I had similar issues recently. Can you try this:
library(devtools)
install_git("https://github.com/trestletech/shinyTable")
when I run the introductory code in R,
require(RSelenium)
remDr <- remoteDriver(remoteServerAddr = "localhost", port = 4444, browserName = "chrome")
remDr$navigate("http://www.google.com")
I get the error
Invalid call to server. Please check you have opened a browser.
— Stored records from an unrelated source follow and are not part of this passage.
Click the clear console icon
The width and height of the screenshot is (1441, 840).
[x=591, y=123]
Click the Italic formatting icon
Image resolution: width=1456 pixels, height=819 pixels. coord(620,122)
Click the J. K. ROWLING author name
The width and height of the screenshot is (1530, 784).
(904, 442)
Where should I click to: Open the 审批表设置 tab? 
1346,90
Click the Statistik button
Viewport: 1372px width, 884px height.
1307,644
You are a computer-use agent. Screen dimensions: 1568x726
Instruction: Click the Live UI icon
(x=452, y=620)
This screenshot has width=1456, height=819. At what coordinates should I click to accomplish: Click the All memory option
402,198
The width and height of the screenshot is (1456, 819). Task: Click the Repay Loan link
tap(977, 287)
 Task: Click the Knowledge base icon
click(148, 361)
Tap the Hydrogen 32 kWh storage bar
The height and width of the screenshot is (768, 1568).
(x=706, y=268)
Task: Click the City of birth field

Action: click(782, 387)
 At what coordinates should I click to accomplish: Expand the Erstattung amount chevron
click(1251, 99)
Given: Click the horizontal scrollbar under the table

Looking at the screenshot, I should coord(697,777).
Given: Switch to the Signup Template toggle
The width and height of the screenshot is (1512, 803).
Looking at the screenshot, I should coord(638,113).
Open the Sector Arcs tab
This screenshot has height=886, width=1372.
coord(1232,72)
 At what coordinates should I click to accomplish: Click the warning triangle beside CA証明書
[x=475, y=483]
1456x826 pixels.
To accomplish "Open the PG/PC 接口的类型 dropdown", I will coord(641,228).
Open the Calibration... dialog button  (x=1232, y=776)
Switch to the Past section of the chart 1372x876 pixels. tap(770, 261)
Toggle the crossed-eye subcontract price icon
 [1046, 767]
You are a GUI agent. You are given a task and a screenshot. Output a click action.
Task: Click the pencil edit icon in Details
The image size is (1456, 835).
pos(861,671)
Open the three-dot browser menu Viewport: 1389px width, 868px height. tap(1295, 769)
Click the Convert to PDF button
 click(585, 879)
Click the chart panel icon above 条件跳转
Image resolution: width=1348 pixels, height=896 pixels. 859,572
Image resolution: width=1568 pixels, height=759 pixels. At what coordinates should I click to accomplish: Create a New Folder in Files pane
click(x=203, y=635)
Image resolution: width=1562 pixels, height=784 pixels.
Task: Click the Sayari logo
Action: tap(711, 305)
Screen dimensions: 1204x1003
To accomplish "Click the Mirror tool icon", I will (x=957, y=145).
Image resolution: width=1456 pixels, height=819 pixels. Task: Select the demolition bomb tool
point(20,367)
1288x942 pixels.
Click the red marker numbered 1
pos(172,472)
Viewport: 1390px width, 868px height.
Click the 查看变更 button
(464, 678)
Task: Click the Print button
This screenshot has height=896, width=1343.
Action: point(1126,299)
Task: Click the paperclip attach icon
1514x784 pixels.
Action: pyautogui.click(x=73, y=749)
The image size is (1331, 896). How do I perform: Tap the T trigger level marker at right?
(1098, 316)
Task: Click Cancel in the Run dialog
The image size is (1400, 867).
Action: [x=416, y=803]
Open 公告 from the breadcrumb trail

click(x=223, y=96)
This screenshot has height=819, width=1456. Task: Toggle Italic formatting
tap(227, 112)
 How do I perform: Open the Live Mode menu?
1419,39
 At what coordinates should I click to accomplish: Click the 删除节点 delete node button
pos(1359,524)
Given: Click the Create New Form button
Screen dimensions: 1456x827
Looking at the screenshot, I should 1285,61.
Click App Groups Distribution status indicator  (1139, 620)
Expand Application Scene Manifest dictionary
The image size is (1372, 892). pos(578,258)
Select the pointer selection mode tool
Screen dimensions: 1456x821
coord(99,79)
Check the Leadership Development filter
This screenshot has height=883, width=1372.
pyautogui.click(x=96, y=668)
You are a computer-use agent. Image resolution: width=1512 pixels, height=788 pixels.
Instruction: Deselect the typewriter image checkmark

Error in queryRD(paste0(serverURL, "/session/", sessionInfo$id, "/url"), :
sessionInfo() :
R version 3.1.2 (2014-10-31)
Platform: x86_64-w64-mingw32/x64 (64-bit)
locale:
[1] LC_COLLATE=English_United States.1252
[2] LC_CTYPE=English_United States.1252
[3] LC_MONETARY=English_United States.1252
[4] LC_NUMERIC=C
[5] LC_TIME=English_United States.1252
attached base packages:
[1] stats graphics grDevices utils datasets methods base
other attached packages:
[1] RSelenium_1.3.5 XML_3.98-1.1 RJSONIO_1.3-0 RCurl_1.95-4.5
[5] bitops_1.0-6
loaded via a namespace (and not attached):
[1] caTools_1.17.1 tools_3.1.2
I added the line
remDr$open()
between the remoteDriver assignment and the remDr$navigate() command, in addition to editing the system path, and was able to achieve success.